Desmosomes: Structure and function in normal and diseased epidermis

Abstract

Desmosomes are important epidermal adhesion complexes that are characterized by a cell-specific expression of transmembrane cadherins and plaque-associated molecules. Desmosomes have so far, been implicated in three main disease types: autoimmune diseases that involve desmosome components (such as pemphigus vulgaris and pemphigus foliaceus), congenital diseases that affect intracellular calcium channels (such as Hailey-Hailey disease and Darier disease) and congenital diseases that directly affect desmosomal structural components.
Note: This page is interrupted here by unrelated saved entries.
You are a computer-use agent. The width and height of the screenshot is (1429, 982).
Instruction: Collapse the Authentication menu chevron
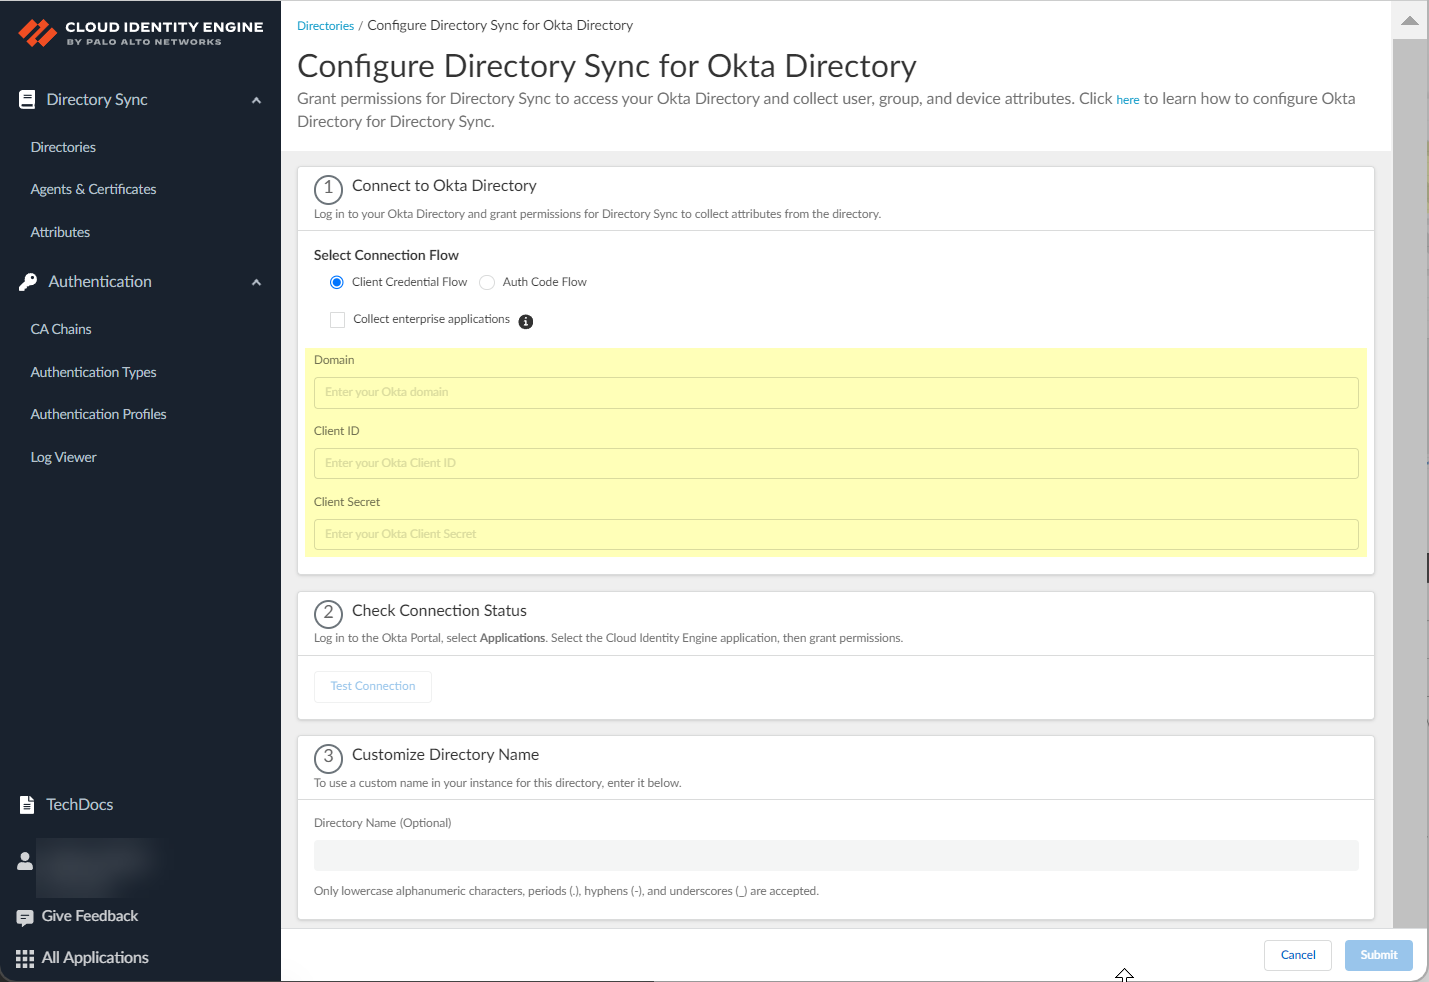click(256, 282)
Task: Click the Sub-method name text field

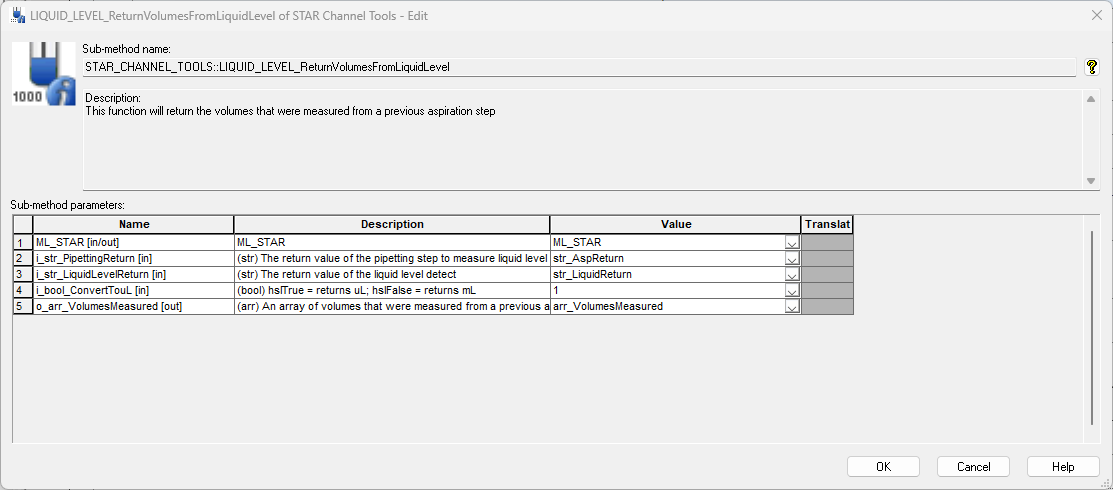Action: pyautogui.click(x=578, y=67)
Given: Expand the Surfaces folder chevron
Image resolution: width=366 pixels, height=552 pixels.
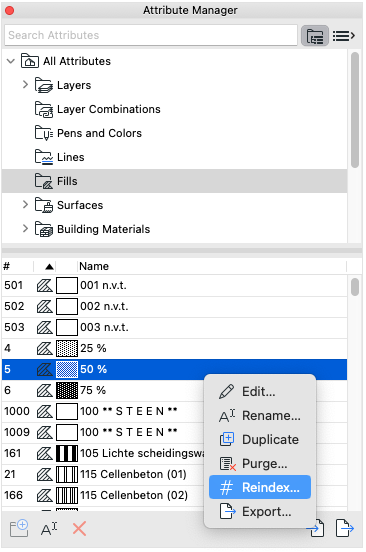Looking at the screenshot, I should (25, 204).
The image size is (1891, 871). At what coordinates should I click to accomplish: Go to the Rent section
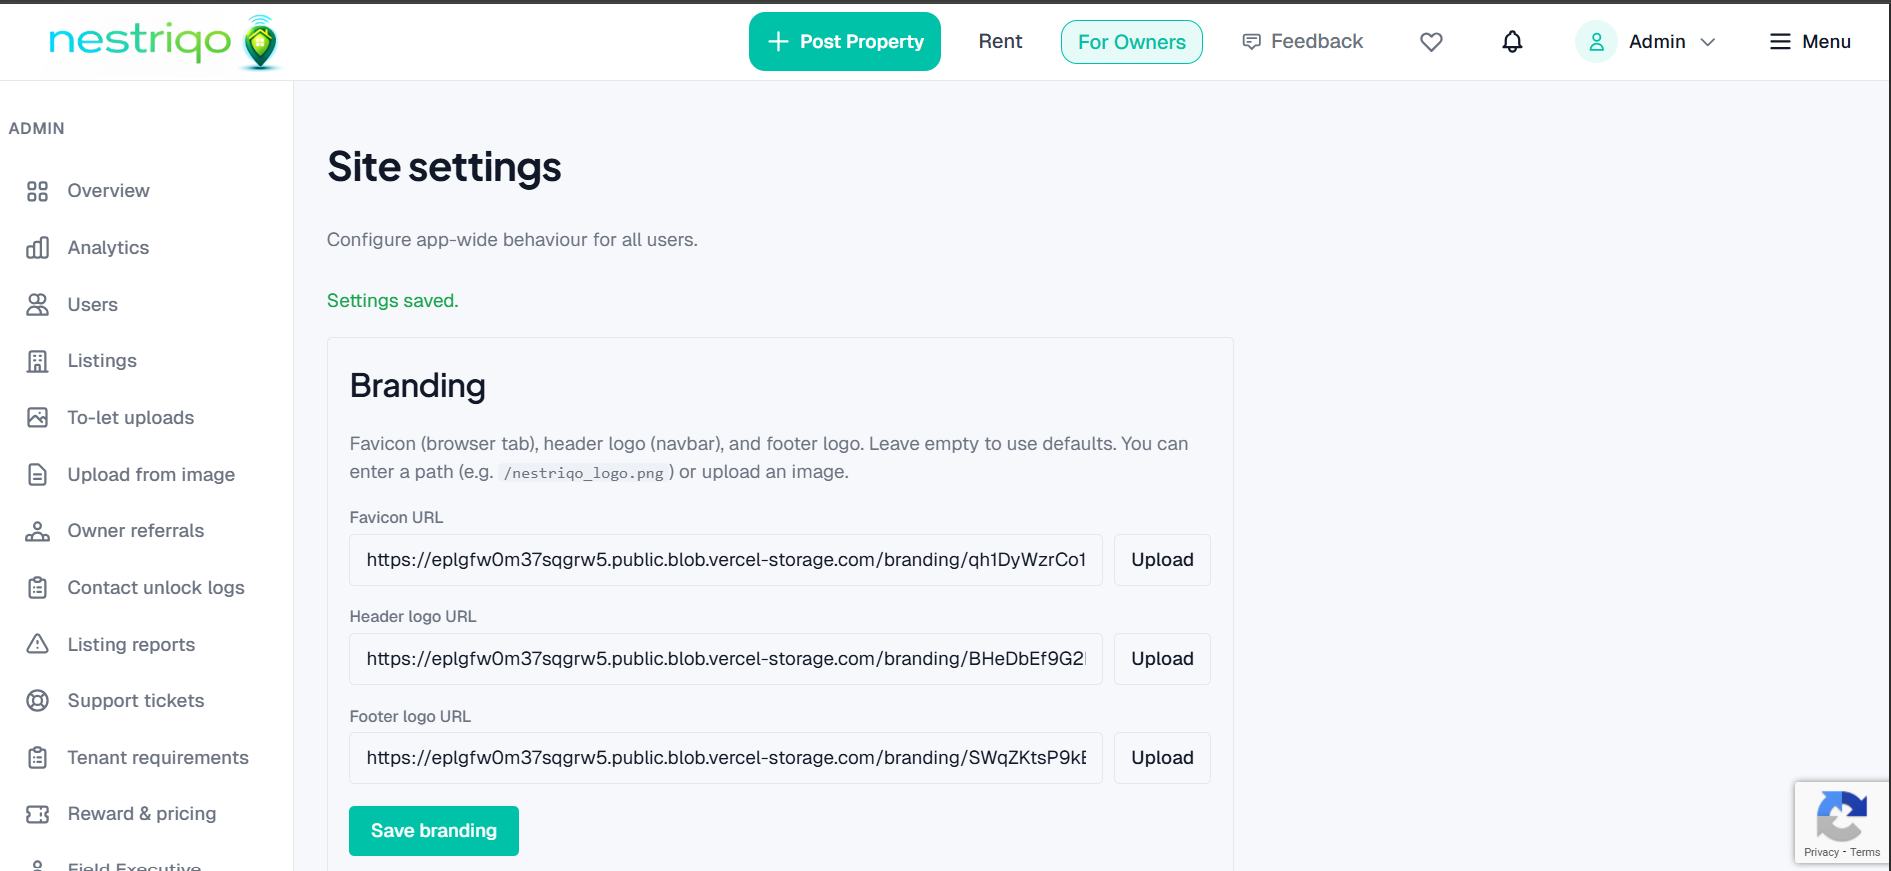[1000, 41]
The identification of the first congenital defect affecting a desmosome component was in the gene for plakophilin 1 which caused an autosomal recessive skin fragility-ectodermal dysplasia syndrome with skin, hair and nail defects. Subsequently, either a haploinsufficiency of desmoplakin or a defect in desmoglein 1 was found to underlie the autosomal dominant condition Striate Palmoplantar Keratoderma. In addition, plakoglobin has been shown to be defective in Naxos disease, which results in a cardiomyopathy and growth of abnormal hair. These findings pave the way for the discovery of further cell cohesion-related diseases and will help to greatly increase our understanding of the specific function of desmosome and other epithelial junction components.